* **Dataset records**
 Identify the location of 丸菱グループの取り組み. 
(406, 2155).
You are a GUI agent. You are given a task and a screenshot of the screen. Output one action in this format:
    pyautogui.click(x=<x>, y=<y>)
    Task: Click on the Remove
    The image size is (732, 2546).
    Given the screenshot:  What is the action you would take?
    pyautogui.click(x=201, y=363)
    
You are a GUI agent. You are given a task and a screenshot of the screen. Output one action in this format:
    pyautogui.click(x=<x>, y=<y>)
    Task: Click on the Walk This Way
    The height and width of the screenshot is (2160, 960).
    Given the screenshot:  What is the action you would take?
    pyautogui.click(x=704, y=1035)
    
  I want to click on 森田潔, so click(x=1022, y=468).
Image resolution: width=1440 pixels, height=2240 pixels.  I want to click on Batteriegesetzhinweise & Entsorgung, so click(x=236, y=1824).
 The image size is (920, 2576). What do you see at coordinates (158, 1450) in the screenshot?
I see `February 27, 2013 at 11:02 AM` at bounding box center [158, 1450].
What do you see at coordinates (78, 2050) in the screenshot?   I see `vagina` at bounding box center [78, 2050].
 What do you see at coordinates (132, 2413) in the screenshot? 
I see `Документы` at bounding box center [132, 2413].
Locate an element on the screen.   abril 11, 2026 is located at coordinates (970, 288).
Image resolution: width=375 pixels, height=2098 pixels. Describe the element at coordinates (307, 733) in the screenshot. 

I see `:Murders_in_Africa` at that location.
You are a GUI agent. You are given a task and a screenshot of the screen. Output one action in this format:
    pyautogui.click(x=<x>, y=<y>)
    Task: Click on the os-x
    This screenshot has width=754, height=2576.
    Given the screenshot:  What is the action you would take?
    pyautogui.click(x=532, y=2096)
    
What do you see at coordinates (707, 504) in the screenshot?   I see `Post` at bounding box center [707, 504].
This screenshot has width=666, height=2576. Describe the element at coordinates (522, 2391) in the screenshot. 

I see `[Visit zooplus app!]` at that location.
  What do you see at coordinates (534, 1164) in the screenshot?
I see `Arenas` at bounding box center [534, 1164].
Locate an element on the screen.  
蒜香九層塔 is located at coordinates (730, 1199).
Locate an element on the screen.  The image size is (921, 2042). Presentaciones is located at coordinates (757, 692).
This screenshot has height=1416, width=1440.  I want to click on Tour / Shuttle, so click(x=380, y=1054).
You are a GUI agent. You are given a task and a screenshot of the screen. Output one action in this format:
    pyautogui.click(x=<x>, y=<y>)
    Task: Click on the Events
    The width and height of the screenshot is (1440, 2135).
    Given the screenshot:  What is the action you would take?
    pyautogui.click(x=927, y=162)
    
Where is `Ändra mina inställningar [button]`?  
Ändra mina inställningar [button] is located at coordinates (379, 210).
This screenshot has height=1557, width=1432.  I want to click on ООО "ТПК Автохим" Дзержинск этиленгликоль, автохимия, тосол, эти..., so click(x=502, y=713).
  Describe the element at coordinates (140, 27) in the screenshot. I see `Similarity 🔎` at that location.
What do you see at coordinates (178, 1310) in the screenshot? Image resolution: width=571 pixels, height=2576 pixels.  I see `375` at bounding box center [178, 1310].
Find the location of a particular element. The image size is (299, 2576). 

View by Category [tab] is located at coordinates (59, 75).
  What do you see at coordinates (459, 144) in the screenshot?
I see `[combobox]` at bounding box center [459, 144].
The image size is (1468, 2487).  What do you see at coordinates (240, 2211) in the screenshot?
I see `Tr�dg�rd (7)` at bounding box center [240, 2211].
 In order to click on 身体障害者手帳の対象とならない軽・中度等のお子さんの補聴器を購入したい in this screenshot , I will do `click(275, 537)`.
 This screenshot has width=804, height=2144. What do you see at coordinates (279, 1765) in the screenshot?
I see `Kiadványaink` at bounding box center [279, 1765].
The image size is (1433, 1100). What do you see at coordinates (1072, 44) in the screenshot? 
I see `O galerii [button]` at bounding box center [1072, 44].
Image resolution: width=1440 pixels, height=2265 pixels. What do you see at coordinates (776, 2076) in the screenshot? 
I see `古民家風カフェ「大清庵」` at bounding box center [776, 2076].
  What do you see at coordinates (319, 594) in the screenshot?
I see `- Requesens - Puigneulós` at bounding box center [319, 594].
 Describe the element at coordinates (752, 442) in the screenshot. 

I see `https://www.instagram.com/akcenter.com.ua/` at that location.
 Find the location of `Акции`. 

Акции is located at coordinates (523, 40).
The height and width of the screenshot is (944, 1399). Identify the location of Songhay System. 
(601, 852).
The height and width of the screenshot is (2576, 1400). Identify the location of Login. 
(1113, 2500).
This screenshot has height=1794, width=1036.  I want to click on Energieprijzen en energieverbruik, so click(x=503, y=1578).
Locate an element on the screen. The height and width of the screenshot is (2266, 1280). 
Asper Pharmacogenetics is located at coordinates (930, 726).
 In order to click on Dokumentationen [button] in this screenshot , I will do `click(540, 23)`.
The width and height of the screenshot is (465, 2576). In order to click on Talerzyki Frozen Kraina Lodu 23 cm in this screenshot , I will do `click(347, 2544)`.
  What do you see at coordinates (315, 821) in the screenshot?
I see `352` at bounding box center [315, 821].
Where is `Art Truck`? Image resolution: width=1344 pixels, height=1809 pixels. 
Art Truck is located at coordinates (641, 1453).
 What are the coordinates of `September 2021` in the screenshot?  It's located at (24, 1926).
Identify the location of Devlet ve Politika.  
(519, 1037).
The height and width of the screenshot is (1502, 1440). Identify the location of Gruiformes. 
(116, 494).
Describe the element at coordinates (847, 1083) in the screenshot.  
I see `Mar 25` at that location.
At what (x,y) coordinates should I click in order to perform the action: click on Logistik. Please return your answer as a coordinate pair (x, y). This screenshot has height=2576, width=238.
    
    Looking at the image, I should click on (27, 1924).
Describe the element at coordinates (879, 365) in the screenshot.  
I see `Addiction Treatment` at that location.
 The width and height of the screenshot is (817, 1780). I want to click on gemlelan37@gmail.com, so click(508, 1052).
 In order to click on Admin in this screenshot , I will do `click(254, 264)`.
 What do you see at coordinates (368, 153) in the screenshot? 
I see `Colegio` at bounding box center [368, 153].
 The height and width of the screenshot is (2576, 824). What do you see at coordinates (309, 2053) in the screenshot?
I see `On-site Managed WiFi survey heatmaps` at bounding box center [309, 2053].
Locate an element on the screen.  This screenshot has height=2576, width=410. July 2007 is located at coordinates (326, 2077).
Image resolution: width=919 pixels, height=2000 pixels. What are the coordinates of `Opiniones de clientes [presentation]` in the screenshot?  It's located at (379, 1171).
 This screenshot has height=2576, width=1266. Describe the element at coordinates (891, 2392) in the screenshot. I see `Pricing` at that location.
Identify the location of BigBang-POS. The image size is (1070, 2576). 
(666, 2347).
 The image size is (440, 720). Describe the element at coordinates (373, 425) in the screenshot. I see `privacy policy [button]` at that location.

* **AIM OF THE TASK**
Rewrite the dataset records above, changing "GUI agent" to "interface agent" throughout and leaving everything else as it is.

* **WRITTEN ANSWER**
 Identify the location of 丸菱グループの取り組み. 
(406, 2155).
You are a interface agent. You are given a task and a screenshot of the screen. Output one action in this format:
    pyautogui.click(x=<x>, y=<y>)
    Task: Click on the Remove
    The image size is (732, 2546).
    Given the screenshot:  What is the action you would take?
    pyautogui.click(x=201, y=363)
    
You are a interface agent. You are given a task and a screenshot of the screen. Output one action in this format:
    pyautogui.click(x=<x>, y=<y>)
    Task: Click on the Walk This Way
    The height and width of the screenshot is (2160, 960).
    Given the screenshot:  What is the action you would take?
    pyautogui.click(x=704, y=1035)
    
  I want to click on 森田潔, so click(x=1022, y=468).
Image resolution: width=1440 pixels, height=2240 pixels.  I want to click on Batteriegesetzhinweise & Entsorgung, so click(x=236, y=1824).
 The image size is (920, 2576). What do you see at coordinates (158, 1450) in the screenshot?
I see `February 27, 2013 at 11:02 AM` at bounding box center [158, 1450].
What do you see at coordinates (78, 2050) in the screenshot?   I see `vagina` at bounding box center [78, 2050].
 What do you see at coordinates (132, 2413) in the screenshot? 
I see `Документы` at bounding box center [132, 2413].
Locate an element on the screen.   abril 11, 2026 is located at coordinates (970, 288).
Image resolution: width=375 pixels, height=2098 pixels. Describe the element at coordinates (307, 733) in the screenshot. 

I see `:Murders_in_Africa` at that location.
You are a interface agent. You are given a task and a screenshot of the screen. Output one action in this format:
    pyautogui.click(x=<x>, y=<y>)
    Task: Click on the os-x
    This screenshot has width=754, height=2576.
    Given the screenshot:  What is the action you would take?
    pyautogui.click(x=532, y=2096)
    
What do you see at coordinates (707, 504) in the screenshot?   I see `Post` at bounding box center [707, 504].
This screenshot has width=666, height=2576. Describe the element at coordinates (522, 2391) in the screenshot. 

I see `[Visit zooplus app!]` at that location.
  What do you see at coordinates (534, 1164) in the screenshot?
I see `Arenas` at bounding box center [534, 1164].
Locate an element on the screen.  
蒜香九層塔 is located at coordinates (730, 1199).
Locate an element on the screen.  The image size is (921, 2042). Presentaciones is located at coordinates (757, 692).
This screenshot has height=1416, width=1440.  I want to click on Tour / Shuttle, so click(x=380, y=1054).
You are a interface agent. You are given a task and a screenshot of the screen. Output one action in this format:
    pyautogui.click(x=<x>, y=<y>)
    Task: Click on the Events
    The width and height of the screenshot is (1440, 2135).
    Given the screenshot:  What is the action you would take?
    pyautogui.click(x=927, y=162)
    
Where is `Ändra mina inställningar [button]`?  
Ändra mina inställningar [button] is located at coordinates (379, 210).
This screenshot has height=1557, width=1432.  I want to click on ООО "ТПК Автохим" Дзержинск этиленгликоль, автохимия, тосол, эти..., so click(x=502, y=713).
  Describe the element at coordinates (140, 27) in the screenshot. I see `Similarity 🔎` at that location.
What do you see at coordinates (178, 1310) in the screenshot? Image resolution: width=571 pixels, height=2576 pixels.  I see `375` at bounding box center [178, 1310].
Find the location of a particular element. The image size is (299, 2576). 

View by Category [tab] is located at coordinates (59, 75).
  What do you see at coordinates (459, 144) in the screenshot?
I see `[combobox]` at bounding box center [459, 144].
The image size is (1468, 2487).  What do you see at coordinates (240, 2211) in the screenshot?
I see `Tr�dg�rd (7)` at bounding box center [240, 2211].
 In order to click on 身体障害者手帳の対象とならない軽・中度等のお子さんの補聴器を購入したい in this screenshot , I will do `click(275, 537)`.
 This screenshot has width=804, height=2144. What do you see at coordinates (279, 1765) in the screenshot?
I see `Kiadványaink` at bounding box center [279, 1765].
The image size is (1433, 1100). What do you see at coordinates (1072, 44) in the screenshot? 
I see `O galerii [button]` at bounding box center [1072, 44].
Image resolution: width=1440 pixels, height=2265 pixels. What do you see at coordinates (776, 2076) in the screenshot? 
I see `古民家風カフェ「大清庵」` at bounding box center [776, 2076].
  What do you see at coordinates (319, 594) in the screenshot?
I see `- Requesens - Puigneulós` at bounding box center [319, 594].
 Describe the element at coordinates (752, 442) in the screenshot. 

I see `https://www.instagram.com/akcenter.com.ua/` at that location.
 Find the location of `Акции`. 

Акции is located at coordinates (523, 40).
The height and width of the screenshot is (944, 1399). Identify the location of Songhay System. 
(601, 852).
The height and width of the screenshot is (2576, 1400). Identify the location of Login. 
(1113, 2500).
This screenshot has height=1794, width=1036.  I want to click on Energieprijzen en energieverbruik, so click(x=503, y=1578).
Locate an element on the screen. The height and width of the screenshot is (2266, 1280). 
Asper Pharmacogenetics is located at coordinates (930, 726).
 In order to click on Dokumentationen [button] in this screenshot , I will do `click(540, 23)`.
The width and height of the screenshot is (465, 2576). In order to click on Talerzyki Frozen Kraina Lodu 23 cm in this screenshot , I will do `click(347, 2544)`.
  What do you see at coordinates (315, 821) in the screenshot?
I see `352` at bounding box center [315, 821].
Where is `Art Truck`? Image resolution: width=1344 pixels, height=1809 pixels. 
Art Truck is located at coordinates (641, 1453).
 What are the coordinates of `September 2021` in the screenshot?  It's located at (24, 1926).
Identify the location of Devlet ve Politika.  
(519, 1037).
The height and width of the screenshot is (1502, 1440). Identify the location of Gruiformes. 
(116, 494).
Describe the element at coordinates (847, 1083) in the screenshot.  
I see `Mar 25` at that location.
At what (x,y) coordinates should I click in order to perform the action: click on Logistik. Please return your answer as a coordinate pair (x, y). This screenshot has height=2576, width=238.
    
    Looking at the image, I should click on (27, 1924).
Describe the element at coordinates (879, 365) in the screenshot.  
I see `Addiction Treatment` at that location.
 The width and height of the screenshot is (817, 1780). I want to click on gemlelan37@gmail.com, so click(508, 1052).
 In order to click on Admin in this screenshot , I will do `click(254, 264)`.
 What do you see at coordinates (368, 153) in the screenshot? 
I see `Colegio` at bounding box center [368, 153].
 The height and width of the screenshot is (2576, 824). What do you see at coordinates (309, 2053) in the screenshot?
I see `On-site Managed WiFi survey heatmaps` at bounding box center [309, 2053].
Locate an element on the screen.  This screenshot has height=2576, width=410. July 2007 is located at coordinates (326, 2077).
Image resolution: width=919 pixels, height=2000 pixels. What are the coordinates of `Opiniones de clientes [presentation]` in the screenshot?  It's located at (379, 1171).
 This screenshot has height=2576, width=1266. Describe the element at coordinates (891, 2392) in the screenshot. I see `Pricing` at that location.
Identify the location of BigBang-POS. The image size is (1070, 2576). 
(666, 2347).
 The image size is (440, 720). Describe the element at coordinates (373, 425) in the screenshot. I see `privacy policy [button]` at that location.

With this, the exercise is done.